Whenever the string "with" turns up in a line of the data below, copy that line.

*Task material*:
......

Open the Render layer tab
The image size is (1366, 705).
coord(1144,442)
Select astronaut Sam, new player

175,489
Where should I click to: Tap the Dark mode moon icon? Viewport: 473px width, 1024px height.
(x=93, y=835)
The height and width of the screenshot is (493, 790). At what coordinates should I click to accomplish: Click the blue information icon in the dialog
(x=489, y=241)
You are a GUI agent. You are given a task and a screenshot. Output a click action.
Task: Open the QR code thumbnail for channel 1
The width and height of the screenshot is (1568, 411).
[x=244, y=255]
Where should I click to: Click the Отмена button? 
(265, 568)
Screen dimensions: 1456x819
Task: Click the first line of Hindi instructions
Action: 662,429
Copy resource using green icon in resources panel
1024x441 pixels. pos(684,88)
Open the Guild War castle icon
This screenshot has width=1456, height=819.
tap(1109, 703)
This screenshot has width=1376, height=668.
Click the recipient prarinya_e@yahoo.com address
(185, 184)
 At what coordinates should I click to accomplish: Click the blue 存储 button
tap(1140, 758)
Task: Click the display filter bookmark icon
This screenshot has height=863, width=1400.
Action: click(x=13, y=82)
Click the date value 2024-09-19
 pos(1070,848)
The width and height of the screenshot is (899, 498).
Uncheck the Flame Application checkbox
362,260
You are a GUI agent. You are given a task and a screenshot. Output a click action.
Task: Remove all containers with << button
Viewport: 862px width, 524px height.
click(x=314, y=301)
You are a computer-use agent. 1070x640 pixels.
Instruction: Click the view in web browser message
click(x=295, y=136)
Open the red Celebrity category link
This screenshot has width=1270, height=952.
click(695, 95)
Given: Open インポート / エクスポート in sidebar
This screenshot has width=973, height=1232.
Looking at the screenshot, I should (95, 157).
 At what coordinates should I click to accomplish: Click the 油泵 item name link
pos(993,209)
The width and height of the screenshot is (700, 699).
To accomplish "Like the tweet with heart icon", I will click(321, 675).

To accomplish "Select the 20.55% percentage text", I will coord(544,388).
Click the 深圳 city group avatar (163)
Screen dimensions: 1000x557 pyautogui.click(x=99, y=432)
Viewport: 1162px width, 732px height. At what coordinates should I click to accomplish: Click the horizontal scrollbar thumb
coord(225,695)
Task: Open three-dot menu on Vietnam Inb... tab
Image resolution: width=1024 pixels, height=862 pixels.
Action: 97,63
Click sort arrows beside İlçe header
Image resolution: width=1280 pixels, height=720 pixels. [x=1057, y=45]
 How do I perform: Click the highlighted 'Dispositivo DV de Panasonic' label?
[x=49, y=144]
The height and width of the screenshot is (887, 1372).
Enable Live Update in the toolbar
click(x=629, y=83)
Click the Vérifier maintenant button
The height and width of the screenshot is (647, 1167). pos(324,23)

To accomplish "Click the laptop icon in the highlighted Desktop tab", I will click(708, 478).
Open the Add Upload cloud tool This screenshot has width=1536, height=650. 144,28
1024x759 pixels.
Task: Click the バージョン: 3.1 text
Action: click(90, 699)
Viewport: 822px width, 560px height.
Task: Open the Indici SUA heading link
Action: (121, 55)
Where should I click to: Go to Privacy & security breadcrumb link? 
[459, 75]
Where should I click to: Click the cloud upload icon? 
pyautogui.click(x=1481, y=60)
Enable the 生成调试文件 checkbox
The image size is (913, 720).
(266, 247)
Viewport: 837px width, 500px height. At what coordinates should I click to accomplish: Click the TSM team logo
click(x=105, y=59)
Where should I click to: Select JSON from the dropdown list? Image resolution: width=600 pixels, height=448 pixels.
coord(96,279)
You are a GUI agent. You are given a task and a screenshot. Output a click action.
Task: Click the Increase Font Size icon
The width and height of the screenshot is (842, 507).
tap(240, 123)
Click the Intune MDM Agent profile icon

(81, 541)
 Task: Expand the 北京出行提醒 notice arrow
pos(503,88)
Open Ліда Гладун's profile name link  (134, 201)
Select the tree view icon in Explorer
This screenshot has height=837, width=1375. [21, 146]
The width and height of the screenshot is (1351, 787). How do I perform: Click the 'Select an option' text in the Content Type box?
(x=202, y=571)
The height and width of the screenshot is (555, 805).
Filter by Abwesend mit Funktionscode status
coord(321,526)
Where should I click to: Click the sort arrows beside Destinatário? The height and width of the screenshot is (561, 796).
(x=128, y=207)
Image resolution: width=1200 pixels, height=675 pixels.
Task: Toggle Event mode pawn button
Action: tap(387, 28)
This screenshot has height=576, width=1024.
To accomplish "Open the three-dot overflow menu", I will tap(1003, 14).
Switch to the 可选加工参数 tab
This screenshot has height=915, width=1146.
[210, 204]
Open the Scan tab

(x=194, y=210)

......

*Answer to this problem*:
Task: Remove all containers with << button
To accomplish "Like the tweet with heart icon", I will click(321, 675).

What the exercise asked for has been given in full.